### Required task
Identify each line of the data below that contains the word "Expand", and reproduce every such line in full.

┌─ Supplied records

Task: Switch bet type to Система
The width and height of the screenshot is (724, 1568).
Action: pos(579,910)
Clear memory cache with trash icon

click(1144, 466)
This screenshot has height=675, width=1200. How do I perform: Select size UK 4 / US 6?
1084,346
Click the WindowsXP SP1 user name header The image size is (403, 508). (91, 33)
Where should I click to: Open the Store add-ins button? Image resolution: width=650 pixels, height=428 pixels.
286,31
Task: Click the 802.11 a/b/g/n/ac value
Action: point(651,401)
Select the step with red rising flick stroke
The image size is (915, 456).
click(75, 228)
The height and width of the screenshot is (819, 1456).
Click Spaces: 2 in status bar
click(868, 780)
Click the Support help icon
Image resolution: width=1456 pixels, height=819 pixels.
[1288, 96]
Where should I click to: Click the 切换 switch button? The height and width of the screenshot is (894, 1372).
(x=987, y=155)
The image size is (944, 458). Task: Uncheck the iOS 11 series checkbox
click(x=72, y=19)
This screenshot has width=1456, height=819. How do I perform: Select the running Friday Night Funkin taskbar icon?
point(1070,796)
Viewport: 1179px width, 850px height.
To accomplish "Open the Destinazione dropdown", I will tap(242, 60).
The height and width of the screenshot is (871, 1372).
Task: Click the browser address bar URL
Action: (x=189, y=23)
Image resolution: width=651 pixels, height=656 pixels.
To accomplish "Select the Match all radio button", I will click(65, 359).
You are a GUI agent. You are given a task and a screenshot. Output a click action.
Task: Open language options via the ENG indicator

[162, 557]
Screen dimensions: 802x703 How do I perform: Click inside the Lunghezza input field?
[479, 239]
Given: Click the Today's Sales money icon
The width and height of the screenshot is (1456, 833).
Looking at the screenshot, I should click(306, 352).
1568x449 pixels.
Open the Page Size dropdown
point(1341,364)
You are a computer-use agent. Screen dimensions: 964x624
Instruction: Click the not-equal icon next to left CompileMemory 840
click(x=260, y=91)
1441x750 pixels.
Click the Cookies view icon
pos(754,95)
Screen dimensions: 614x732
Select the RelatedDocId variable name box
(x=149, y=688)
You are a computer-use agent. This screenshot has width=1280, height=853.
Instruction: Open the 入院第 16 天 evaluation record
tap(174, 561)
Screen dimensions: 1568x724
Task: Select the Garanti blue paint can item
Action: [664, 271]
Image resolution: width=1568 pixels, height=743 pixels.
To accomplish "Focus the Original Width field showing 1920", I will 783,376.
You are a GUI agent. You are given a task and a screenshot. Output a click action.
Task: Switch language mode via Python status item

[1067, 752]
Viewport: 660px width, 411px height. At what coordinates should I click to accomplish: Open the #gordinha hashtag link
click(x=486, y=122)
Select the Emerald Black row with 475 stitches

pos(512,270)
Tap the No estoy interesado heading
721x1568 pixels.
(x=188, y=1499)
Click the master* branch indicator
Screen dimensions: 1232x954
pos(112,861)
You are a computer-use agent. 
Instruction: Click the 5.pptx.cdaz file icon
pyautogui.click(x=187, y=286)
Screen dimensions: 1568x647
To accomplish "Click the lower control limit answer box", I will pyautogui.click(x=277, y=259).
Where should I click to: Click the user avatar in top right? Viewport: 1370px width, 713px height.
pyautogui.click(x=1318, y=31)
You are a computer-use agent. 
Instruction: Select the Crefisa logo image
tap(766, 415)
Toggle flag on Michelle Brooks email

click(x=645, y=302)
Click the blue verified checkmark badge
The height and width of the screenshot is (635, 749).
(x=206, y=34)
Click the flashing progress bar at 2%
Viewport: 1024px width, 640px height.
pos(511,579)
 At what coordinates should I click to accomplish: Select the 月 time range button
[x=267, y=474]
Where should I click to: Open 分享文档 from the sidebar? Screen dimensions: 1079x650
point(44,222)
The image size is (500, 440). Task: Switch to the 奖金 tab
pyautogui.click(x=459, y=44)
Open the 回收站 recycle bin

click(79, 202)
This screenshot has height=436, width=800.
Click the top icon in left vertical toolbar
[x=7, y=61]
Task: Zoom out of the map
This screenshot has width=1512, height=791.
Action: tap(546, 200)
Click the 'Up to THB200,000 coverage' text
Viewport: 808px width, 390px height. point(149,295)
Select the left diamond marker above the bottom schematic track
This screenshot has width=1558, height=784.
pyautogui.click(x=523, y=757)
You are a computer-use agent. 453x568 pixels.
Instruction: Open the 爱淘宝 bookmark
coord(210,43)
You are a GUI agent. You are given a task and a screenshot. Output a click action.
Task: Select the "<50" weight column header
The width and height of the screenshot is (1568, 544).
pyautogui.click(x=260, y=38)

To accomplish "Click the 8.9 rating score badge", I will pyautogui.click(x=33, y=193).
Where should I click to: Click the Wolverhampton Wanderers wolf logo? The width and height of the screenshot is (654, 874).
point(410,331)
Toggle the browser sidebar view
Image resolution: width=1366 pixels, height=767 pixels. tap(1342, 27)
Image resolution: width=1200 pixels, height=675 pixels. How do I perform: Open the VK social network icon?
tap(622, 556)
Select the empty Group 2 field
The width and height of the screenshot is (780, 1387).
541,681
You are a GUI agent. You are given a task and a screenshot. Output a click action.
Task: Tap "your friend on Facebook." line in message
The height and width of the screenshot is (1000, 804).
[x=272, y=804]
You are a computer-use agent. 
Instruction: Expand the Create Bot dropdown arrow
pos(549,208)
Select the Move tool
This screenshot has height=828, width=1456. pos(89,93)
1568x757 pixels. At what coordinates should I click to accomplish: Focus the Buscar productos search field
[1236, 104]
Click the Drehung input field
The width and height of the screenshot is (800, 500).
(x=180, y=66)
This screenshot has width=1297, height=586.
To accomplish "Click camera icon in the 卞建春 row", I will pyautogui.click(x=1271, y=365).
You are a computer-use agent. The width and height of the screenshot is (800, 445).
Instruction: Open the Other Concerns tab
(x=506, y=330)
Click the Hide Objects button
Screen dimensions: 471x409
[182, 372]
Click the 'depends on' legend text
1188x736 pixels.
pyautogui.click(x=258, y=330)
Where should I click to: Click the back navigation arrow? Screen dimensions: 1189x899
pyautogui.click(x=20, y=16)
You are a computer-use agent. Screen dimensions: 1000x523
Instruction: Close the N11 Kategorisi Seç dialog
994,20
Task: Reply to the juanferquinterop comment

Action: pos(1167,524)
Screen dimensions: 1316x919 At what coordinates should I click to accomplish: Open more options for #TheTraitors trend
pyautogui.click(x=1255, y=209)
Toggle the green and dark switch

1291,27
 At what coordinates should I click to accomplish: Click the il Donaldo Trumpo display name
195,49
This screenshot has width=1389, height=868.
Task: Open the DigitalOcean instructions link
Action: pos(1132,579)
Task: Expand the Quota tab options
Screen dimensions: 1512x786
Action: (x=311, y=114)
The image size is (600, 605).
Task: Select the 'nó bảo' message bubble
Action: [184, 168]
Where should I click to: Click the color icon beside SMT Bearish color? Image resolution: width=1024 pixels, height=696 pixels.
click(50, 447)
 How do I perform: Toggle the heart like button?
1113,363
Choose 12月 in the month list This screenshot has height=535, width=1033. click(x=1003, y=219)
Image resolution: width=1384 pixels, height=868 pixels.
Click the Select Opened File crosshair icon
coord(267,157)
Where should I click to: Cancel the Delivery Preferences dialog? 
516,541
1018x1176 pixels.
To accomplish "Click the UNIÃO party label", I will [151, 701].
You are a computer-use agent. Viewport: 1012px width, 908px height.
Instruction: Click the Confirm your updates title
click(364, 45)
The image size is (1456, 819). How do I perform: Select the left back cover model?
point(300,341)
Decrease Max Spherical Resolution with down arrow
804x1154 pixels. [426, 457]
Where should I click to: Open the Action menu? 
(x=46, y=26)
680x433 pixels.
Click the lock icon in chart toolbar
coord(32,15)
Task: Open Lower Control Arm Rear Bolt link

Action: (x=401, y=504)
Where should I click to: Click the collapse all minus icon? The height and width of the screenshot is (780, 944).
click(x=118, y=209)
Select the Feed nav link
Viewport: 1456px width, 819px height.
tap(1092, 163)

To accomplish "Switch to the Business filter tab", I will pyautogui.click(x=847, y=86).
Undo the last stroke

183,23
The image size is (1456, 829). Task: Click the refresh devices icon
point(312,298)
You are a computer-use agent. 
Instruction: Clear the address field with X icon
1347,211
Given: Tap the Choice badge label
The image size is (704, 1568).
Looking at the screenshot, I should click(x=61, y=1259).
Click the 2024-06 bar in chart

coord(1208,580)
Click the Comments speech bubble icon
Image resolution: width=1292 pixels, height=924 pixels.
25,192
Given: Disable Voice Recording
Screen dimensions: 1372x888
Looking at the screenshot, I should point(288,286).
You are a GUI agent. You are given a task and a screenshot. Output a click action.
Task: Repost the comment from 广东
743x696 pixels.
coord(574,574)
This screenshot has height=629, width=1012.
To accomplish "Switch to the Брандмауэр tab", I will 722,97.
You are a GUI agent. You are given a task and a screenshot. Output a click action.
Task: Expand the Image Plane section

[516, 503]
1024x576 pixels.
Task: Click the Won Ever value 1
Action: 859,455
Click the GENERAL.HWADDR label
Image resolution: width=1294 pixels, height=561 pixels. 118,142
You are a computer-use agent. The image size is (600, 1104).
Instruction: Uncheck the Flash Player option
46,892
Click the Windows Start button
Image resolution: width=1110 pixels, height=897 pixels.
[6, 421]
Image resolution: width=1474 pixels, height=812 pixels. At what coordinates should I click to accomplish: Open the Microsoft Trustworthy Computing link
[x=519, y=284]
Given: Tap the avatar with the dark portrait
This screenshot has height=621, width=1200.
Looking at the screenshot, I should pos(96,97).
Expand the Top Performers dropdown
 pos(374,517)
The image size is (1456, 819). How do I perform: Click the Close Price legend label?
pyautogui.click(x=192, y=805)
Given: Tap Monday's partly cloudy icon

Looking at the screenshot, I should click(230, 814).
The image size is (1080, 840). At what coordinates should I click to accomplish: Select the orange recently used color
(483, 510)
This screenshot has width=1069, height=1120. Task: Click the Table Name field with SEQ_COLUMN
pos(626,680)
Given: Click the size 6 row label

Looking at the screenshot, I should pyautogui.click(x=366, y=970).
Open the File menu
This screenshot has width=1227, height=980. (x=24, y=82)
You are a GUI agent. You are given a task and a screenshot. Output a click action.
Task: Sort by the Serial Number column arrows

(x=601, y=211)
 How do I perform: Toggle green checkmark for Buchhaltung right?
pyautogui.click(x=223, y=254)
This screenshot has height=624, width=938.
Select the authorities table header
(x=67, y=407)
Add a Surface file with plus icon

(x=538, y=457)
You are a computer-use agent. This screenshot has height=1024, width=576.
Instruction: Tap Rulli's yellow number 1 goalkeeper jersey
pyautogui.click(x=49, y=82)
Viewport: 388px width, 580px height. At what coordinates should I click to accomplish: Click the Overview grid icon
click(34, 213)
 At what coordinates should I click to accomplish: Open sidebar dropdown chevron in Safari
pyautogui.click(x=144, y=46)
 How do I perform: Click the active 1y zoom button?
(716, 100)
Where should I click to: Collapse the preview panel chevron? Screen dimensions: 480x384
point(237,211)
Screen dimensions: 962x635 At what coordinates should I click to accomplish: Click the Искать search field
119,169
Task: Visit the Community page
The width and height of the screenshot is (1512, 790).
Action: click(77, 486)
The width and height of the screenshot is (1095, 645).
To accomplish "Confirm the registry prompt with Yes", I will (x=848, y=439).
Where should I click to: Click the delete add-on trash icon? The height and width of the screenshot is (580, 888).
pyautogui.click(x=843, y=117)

└─

### Solution for this exercise
Instruction: Expand the Create Bot dropdown arrow
Task: Expand the Quota tab options
Task: Expand the Image Plane section
Expand the Top Performers dropdown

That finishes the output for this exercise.